Their effort seems likely to fail in the Democratic-controlled House, where Speaker Nancy Pelosi, D-Calif., has refused to allow a vote on the bill. Republicans hope it will be politically damaging for Democrats from moderate districts who oppose the GOP move and see it as a way to energize conservative anti-abortion voters.

“How can you have a leader in Congress say that they think it’s OK to murder a baby once it’s born outside the womb?” No. 2 House GOP leader Steve Scalise, R-La., who’s pushing the effort with Rep. Ann Wagner, R-Mo., said of Pelosi’s blockage of the measure.

Asked about the remark, Pelosi spokesman Drew Hammill called the GOP measure “yet another front in the Republican war on health care.” He called it “a blatant attempt to criminalize doctors” and said it will fail.

Dr. Daniel Grossman, a professor of obstetrics and gynecology at the University of California at San Francisco, said it’s inaccurate to suggest that it’s legal to kill a newborn baby. “Any infant born alive during an abortion or otherwise needs to be treated as any live human,” Grossman said.

Opponents of the GOP measure say births during attempted abortions are extremely rare, generally occurring when doctors determine that a child won’t survive and parents opt to spend time with him or her before death.

Jacqueline Ayers, a vice president for Planned Parenthood Federation of America, said Republicans were “shaming women and criminalizing doctors for a practice that doesn’t exist in reality.” National Right to Life President Carol Tobias said Democrats opposing the measure “believe abortion is such an absolute ‘right’ that it protects what amounts to infanticide.”

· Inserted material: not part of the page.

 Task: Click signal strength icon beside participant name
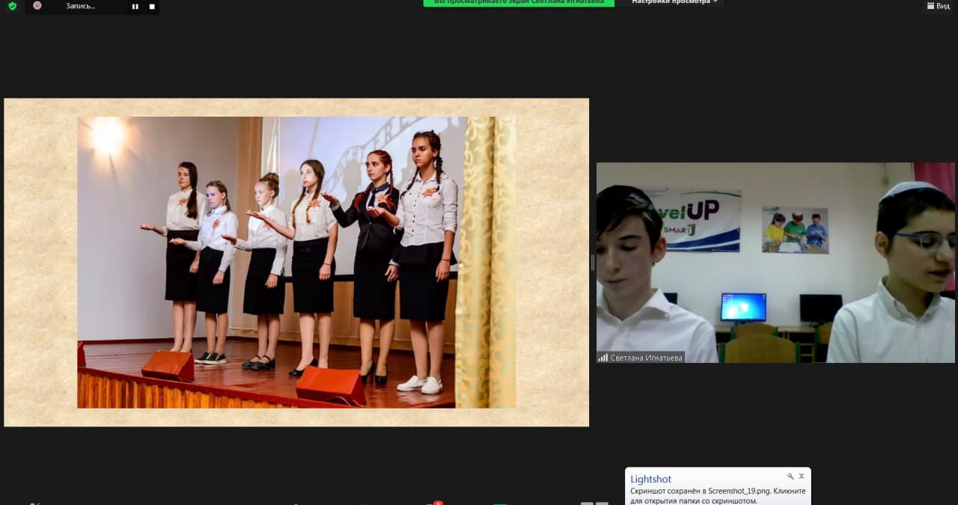602,358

Republicans have pushed the issue since it arose earlier this year in two states.

Democratic Virginia Gov. Ralph Northam, a pediatric neurologist, spoke favorably in January about state legislation to ease restrictions on late-term abortions. He said “a discussion would ensue” between doctors and the family over the next steps if an infant is born who is badly deformed or incapable of living.

President Donald Trump has criticized a new abortion law in New York that permits abortions of a viable fetus after 24 weeks of pregnancy if the mother’s life is in danger — codifying conditions specified by U.S. Supreme Court rulings.

House Republicans are utilizing a seldom used procedure that forces a vote on a measure once 218 lawmakers, a majority, sign a petition. Aides say all 197 Republicans are expected to sign. Republicans seem likely to fall well short of the 21 Democrats needed to succeed.

By Tuesday evening, the petition had more than 190 signatures, including two Democrats: Daniel Lipinski of Illinois and Ben McAdams of Utah.

Senate Democrats blocked a GOP effort in February to force debate on a similar bill.